Is strength your biggest weakness?

Illustration of a sad superhero

What makes you strong? Think a second about how you define strength. Usually, people conceptualize a ‘strong’ person as someone who is independent, not overwhelmed by emotions, giving to others, protective of others, stabilizing to the social system around them, able to push through to a goal and get things done, focused on achievements, quick to forgive, low-drama, someone who thinks of others before themselves, someone who holds themselves highly accountable, someone with self-discipline. American culture particularly defines strength in these parameters and we are often taught habits at a very young age that perpetuate this view of strength. However, further examination reveals some critical downsides to the psychological and social habits of self-sacrifice and being fixated on achievements.

Your values, and how you define strength and virtue, will guide your interactions within yourself and within your relationships, which in turn determines your ability to meet your human needs. Pursuing “strength” can make a person more likely to sacrifice themselves for the wellbeing of another, protect people at the cost of protecting the self, refuse to ask for help or nurturing, and be unable or unwilling to express tender and vulnerable emotions. These ideals can cause you to overlook the value of experiences so that you may give more energy to the ‘worthier’ pursuit of serving others and achieving outcomes. Your ability to remain psychologically and socially healthy comes from your ability to meet needs mutually between self and others, as well as your ability to both meet your experiential as well as your achievement needs. Being too heavily focused on the needs of others and the achievements in your life can lead to unmet needs in yourself and a lack of experiential nurturing.

Remaining in balance requires you to allow yourself to understand and nurture your needs and to invite others to understand and nurture your needs. If achievements and doing for others is the only worthy goal, the only good use of available time and energy, what happens to your own sense of self-worth? If you always sacrifice yourself for someone else’s wellbeing (or convenience) what does that teach you about your own value? If you always expect yourself to be more accountable to others than they are to you, what does that do to your ability to remain safe in relationships? If you define your worth solely by the goals you accomplish and how much you ‘get done’, what does that say about the value of your living experience? Is being ‘strong’ getting you closer to loving yourself, if self-love is defined by the act of placing your needs as a priority in the greater social scheme?

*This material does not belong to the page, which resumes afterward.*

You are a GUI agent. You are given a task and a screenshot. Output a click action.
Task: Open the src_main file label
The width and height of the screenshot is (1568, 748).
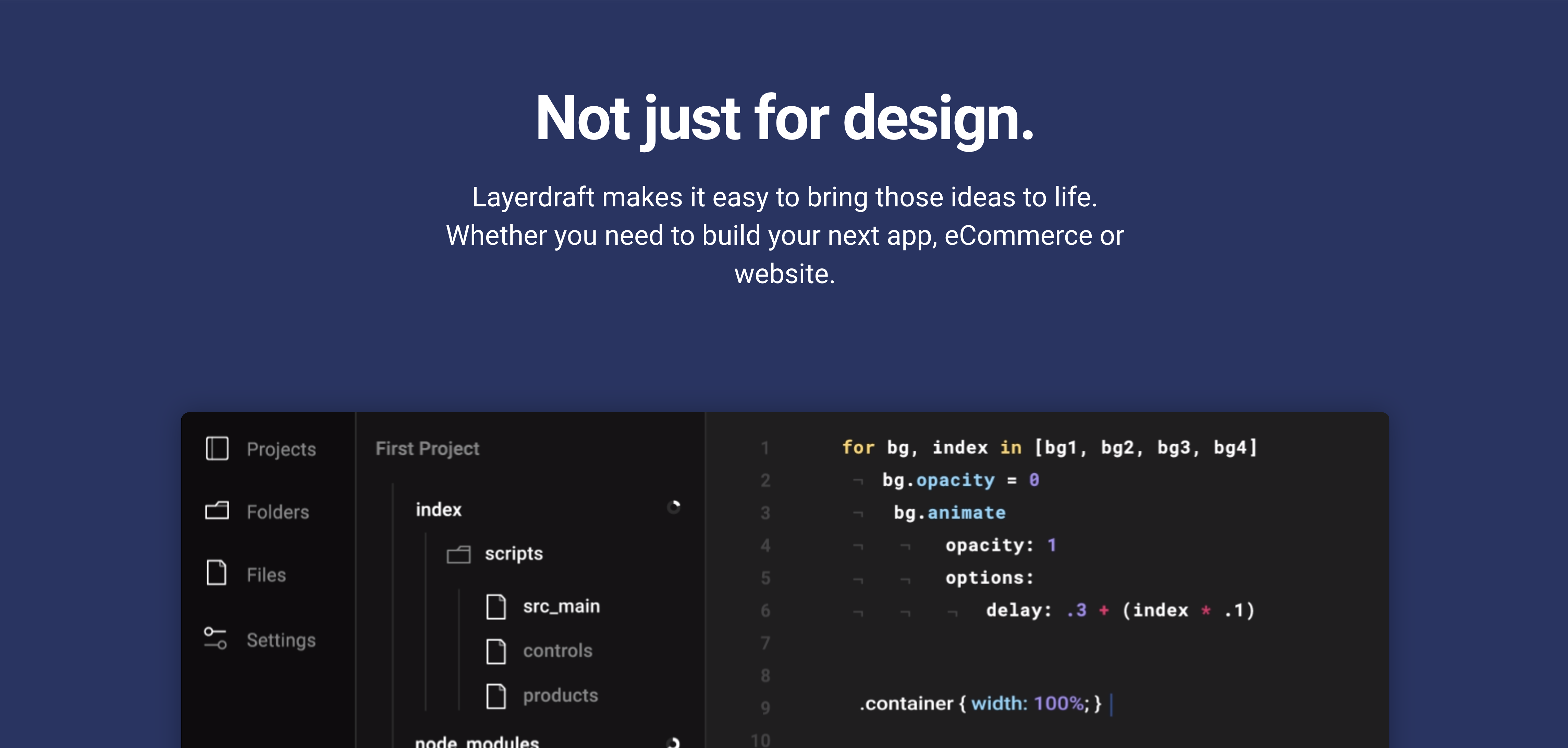[x=561, y=607]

Are you merely defined by what you can do to serve and achieve, and if so wouldn’t you be better off having been born a robot?

Be careful with your ‘strength’. Bottom line, you believe everything you do. Chronic self-sacrifice and unemotional achievement-focus leads you to lose self-worth, and it leads to unmet needs. Unmet needs lead to depression, anxiety, eating disorders, PTSD, loss of relationship security and intimacy. There is no weaker way to be than caught in the ‘strength trap’.

Use the platinum rule as often as you us the golden rule. What’s the platinum rule? Treat yourself as well as you would someone else, and expect from them what you would give to them. Be fair to yourself as you are to those around you. Do unto self as you would do unto others.